> _Data_:
+---+

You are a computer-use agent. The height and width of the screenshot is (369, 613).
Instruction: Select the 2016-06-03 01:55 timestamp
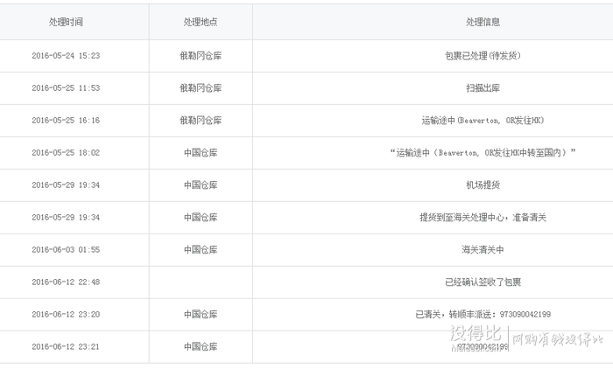(x=66, y=249)
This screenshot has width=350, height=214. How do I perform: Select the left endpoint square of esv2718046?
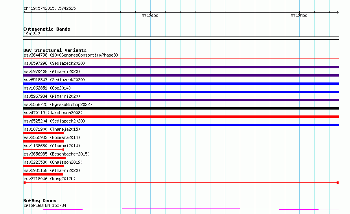click(x=24, y=183)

+---+

A faithful copy of the records above is needed, with the pictures left out.

You are a computer-use agent. The height and width of the screenshot is (369, 613).
Instruction: Select the 2016-06-03 01:55 timestamp
(x=66, y=249)
This screenshot has width=350, height=214. How do I perform: Select the left endpoint square of esv2718046?
click(x=24, y=183)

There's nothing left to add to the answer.